» RECORDS PROVIDED
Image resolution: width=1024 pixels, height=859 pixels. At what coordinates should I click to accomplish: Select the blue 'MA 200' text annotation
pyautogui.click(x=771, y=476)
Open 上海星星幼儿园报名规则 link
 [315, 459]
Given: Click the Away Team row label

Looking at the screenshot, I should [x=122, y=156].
==
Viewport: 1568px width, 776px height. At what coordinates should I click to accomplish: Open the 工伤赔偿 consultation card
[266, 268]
...
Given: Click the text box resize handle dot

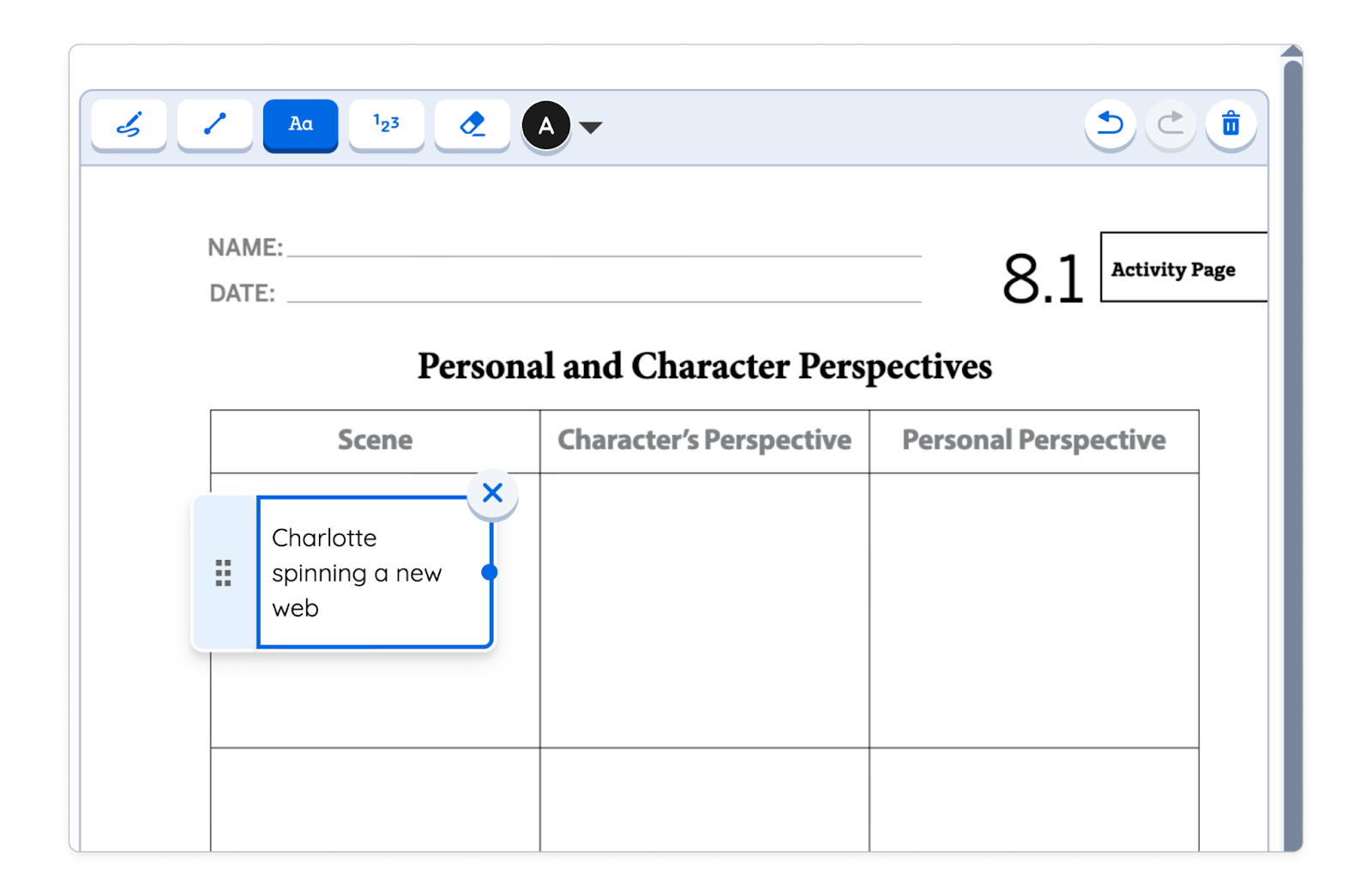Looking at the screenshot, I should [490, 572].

» WHAT IS REQUIRED
Quote the lines from the one containing "Image resolution: width=1024" through the one containing "Looking at the screenshot, I should [x=122, y=156].", both included, and nothing else.

» COMPLETE OUTPUT
Image resolution: width=1024 pixels, height=859 pixels. At what coordinates should I click to accomplish: Select the blue 'MA 200' text annotation
pyautogui.click(x=771, y=476)
Open 上海星星幼儿园报名规则 link
 [315, 459]
Given: Click the Away Team row label

Looking at the screenshot, I should [x=122, y=156].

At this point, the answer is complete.